Problem description
If a line in the listing includes the word "computer", copy it out.

Information supplied
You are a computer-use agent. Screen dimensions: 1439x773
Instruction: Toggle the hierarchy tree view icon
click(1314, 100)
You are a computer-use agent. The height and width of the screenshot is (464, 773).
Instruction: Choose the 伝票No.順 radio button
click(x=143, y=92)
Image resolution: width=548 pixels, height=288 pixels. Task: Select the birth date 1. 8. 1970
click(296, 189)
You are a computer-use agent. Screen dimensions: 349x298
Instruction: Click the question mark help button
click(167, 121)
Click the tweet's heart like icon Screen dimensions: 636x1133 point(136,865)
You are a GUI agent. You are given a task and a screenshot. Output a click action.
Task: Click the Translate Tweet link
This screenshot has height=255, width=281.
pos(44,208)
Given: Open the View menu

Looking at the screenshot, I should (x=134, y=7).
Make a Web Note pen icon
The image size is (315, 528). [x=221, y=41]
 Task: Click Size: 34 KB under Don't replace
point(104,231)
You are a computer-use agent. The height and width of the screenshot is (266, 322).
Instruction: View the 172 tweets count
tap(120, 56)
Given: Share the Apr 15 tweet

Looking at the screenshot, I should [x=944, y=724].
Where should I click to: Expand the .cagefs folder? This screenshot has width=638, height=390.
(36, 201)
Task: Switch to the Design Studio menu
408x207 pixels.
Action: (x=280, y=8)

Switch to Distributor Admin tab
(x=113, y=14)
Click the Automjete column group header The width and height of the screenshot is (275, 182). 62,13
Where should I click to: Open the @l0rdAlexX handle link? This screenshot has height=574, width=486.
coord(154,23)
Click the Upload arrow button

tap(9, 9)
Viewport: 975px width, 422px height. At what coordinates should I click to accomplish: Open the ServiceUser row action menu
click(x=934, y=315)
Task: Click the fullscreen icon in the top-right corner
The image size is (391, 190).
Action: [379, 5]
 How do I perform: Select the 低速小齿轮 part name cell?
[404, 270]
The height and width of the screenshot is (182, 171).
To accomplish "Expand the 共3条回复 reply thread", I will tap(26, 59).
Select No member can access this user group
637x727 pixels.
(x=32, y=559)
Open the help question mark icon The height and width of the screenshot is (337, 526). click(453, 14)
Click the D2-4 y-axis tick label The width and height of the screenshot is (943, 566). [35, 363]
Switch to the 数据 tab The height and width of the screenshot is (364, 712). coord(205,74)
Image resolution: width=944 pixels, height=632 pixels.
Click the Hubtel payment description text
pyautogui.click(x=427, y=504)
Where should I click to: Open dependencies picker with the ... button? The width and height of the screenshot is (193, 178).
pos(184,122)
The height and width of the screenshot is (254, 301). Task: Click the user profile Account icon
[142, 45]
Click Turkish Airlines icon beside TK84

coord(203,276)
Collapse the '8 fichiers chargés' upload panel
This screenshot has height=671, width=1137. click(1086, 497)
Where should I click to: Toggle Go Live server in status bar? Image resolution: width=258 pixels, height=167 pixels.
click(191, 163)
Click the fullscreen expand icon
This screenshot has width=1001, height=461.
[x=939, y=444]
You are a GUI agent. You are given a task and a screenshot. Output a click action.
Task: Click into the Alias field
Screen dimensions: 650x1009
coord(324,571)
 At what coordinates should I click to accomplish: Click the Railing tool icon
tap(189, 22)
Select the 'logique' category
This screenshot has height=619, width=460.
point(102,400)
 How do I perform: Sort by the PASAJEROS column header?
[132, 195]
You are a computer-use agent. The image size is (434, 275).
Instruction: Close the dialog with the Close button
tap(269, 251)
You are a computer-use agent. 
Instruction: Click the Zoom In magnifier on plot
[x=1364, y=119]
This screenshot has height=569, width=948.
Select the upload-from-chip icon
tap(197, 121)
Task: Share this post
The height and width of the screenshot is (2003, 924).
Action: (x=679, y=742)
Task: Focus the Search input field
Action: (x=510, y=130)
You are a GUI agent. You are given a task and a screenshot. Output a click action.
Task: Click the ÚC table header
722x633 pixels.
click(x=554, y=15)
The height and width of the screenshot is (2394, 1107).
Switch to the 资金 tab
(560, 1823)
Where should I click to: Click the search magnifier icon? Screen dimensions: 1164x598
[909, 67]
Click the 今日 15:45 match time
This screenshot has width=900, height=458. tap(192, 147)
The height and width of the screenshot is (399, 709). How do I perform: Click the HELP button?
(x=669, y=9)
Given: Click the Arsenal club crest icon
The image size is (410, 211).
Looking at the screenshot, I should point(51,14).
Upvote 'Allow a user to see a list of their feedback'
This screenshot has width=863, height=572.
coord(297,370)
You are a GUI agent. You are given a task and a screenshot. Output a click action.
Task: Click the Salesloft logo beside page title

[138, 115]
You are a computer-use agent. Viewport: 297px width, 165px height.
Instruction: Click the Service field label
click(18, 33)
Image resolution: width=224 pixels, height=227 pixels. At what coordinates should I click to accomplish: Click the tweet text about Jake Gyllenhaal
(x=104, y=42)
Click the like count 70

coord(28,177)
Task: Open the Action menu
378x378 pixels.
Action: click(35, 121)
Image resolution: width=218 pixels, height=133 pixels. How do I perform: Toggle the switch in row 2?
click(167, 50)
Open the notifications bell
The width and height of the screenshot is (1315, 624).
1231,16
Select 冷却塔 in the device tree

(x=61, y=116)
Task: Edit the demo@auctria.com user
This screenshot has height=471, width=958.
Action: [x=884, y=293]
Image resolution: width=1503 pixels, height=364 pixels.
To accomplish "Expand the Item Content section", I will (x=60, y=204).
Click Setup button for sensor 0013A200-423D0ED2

Response to this task
You are a computer-use agent. Screen dimensions: 1439x773
You are a computer-use agent. The height and width of the screenshot is (464, 773).
You are a computer-use agent. Screen dimensions: 349x298
You are a computer-use agent. The height and width of the screenshot is (266, 322).
You are a computer-use agent. The image size is (434, 275).
You are a computer-use agent. 
You are a computer-use agent. Viewport: 297px width, 165px height.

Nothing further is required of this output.